Wrote Nixon biographer Stephen E. Ambrose: “Those were momentous events in world history. Had Nixon not acted so decisively, who can say what would have happened? The Arabs probably would have recovered at least some of the territory they had lost in 1967, perhaps all of it. They might have even destroyed Israel. But whatever the might-have-beens, there is no doubt that Nixon…made it possible for Israel to win, at some risk to his own reputation and at great risk to the American economy.
“He knew that his enemies…would never give him credit for saving Israel. He did it anyway.”
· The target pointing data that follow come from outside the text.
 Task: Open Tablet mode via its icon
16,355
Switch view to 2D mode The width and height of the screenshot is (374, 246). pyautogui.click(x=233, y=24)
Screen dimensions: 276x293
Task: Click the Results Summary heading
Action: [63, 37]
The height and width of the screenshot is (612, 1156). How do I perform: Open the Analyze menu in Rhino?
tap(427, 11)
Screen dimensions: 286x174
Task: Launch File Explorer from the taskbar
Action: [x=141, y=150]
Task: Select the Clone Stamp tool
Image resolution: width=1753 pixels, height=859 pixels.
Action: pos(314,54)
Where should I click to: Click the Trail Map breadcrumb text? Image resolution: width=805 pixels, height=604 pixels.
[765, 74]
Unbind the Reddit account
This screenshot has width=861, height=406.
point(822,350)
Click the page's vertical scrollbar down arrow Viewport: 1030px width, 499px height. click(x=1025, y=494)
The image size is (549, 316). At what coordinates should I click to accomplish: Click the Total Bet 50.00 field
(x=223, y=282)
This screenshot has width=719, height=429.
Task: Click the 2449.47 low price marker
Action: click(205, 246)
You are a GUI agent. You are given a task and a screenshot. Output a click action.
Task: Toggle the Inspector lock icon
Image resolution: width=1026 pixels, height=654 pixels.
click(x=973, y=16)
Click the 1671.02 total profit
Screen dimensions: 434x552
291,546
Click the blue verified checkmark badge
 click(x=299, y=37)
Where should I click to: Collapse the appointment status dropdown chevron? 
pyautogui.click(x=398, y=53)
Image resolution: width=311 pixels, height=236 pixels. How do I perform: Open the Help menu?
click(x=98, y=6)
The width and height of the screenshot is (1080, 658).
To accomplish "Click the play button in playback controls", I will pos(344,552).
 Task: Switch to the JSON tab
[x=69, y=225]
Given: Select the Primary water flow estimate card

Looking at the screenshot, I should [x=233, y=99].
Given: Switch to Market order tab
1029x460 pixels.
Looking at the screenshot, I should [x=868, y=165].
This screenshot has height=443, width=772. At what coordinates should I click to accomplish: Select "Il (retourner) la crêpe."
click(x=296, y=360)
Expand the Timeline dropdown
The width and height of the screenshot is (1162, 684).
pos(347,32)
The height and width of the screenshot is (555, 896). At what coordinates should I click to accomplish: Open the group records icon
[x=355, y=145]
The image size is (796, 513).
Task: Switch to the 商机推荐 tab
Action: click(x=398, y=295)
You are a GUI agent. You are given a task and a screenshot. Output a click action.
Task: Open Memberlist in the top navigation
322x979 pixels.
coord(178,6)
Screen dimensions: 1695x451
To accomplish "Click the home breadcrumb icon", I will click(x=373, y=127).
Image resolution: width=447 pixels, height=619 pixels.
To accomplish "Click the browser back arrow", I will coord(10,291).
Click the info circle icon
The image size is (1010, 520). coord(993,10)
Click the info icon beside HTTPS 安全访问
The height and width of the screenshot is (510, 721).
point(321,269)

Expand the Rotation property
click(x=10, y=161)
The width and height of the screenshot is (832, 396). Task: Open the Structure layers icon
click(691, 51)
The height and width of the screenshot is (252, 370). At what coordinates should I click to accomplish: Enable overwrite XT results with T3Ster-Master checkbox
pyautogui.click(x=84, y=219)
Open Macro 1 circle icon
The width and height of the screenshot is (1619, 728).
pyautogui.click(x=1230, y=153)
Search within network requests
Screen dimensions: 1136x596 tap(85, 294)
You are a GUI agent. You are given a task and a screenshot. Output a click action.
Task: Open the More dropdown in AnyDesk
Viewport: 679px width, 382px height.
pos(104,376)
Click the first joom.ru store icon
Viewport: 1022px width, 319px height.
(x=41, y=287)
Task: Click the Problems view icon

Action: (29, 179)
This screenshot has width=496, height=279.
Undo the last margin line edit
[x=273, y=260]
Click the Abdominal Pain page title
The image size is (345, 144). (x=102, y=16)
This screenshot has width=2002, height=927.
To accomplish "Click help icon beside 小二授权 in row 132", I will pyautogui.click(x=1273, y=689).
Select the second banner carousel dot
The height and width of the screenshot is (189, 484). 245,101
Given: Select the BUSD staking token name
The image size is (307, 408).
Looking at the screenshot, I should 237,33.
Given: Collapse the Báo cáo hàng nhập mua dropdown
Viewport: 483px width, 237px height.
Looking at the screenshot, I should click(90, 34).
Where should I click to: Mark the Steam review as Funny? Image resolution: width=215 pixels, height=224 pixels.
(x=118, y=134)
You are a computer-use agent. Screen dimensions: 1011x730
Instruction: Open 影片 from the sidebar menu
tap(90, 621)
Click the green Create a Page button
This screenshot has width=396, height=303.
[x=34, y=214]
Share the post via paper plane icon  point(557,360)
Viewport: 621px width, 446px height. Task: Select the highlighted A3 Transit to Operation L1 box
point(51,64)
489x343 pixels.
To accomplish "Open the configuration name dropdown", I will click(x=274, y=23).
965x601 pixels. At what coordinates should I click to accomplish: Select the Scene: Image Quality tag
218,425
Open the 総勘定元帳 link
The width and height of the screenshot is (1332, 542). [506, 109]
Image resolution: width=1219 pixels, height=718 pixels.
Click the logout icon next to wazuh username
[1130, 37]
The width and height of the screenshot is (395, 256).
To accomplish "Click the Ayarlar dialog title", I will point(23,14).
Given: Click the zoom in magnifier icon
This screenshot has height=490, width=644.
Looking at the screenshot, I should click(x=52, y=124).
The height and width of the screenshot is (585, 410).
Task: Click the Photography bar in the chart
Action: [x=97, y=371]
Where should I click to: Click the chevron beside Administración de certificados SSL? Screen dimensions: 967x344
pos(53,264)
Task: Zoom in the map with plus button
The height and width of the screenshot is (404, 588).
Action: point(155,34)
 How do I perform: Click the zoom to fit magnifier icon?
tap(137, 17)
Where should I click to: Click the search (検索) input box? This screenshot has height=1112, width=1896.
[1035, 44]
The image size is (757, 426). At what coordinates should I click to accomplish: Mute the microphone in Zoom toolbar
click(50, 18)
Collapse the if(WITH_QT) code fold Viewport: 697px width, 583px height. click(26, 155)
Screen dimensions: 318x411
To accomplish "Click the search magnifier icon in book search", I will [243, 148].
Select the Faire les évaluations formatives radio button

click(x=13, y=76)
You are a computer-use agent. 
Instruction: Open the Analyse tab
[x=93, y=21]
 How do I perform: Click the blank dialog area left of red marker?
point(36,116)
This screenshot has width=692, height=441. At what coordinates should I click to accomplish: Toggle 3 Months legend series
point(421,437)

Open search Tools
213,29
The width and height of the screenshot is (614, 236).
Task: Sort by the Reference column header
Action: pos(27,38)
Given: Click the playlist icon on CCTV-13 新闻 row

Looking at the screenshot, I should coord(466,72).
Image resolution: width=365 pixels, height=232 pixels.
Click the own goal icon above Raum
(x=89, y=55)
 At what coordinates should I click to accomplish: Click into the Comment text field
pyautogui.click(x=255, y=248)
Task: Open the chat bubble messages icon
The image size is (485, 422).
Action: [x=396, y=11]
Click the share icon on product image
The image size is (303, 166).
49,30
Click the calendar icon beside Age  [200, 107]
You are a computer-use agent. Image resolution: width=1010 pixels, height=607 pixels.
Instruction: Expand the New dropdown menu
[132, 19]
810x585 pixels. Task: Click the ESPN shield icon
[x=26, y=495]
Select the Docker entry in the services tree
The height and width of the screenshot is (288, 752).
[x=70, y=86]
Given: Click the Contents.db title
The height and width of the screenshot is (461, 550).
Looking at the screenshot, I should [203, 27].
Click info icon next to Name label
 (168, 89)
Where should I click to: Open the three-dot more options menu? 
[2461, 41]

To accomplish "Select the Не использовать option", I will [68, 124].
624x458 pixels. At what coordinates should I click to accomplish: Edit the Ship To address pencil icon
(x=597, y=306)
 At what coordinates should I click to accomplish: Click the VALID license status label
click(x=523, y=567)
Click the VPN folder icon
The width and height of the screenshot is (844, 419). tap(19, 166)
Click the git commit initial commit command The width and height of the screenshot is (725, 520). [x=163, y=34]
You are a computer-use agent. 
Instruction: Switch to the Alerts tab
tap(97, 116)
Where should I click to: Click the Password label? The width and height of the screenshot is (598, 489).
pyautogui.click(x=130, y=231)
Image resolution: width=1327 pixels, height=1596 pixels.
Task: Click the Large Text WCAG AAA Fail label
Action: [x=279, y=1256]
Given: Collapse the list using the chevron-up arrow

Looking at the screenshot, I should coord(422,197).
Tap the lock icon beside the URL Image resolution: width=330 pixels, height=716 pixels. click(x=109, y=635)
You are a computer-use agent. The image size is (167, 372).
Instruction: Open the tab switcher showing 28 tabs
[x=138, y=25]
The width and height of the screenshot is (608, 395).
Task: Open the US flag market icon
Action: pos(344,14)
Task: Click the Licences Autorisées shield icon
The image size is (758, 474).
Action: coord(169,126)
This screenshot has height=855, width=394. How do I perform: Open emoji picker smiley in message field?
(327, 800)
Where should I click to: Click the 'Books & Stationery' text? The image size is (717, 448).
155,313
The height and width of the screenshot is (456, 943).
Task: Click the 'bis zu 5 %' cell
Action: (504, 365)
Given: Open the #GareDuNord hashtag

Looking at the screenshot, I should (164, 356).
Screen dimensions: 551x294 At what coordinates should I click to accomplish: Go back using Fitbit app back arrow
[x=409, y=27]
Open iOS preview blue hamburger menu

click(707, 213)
Alexander Haig, who at the time was White House chief of staff, writes in his memoir Inner Circles:
When Schlesinger initially wanted to send just three transports to Israel because he feared anything more would alarm the Arabs and the Soviets, Nixon snapped: “We are going to get blamed just as much for three as for 300…Get them in the air, now.”
Haig recalls that Nixon, frustrated with the initial delays in implementing the airlift and aware that the Soviets had begun airlifting supplies to Egypt and Syria, summoned Kissinger and Schlesinger to the Oval Office on October 12 and “banished all excuses.” The president asked Kissinger for a precise accounting of Israel`s military needs, and Kissinger proceeded to read aloud from an itemized list.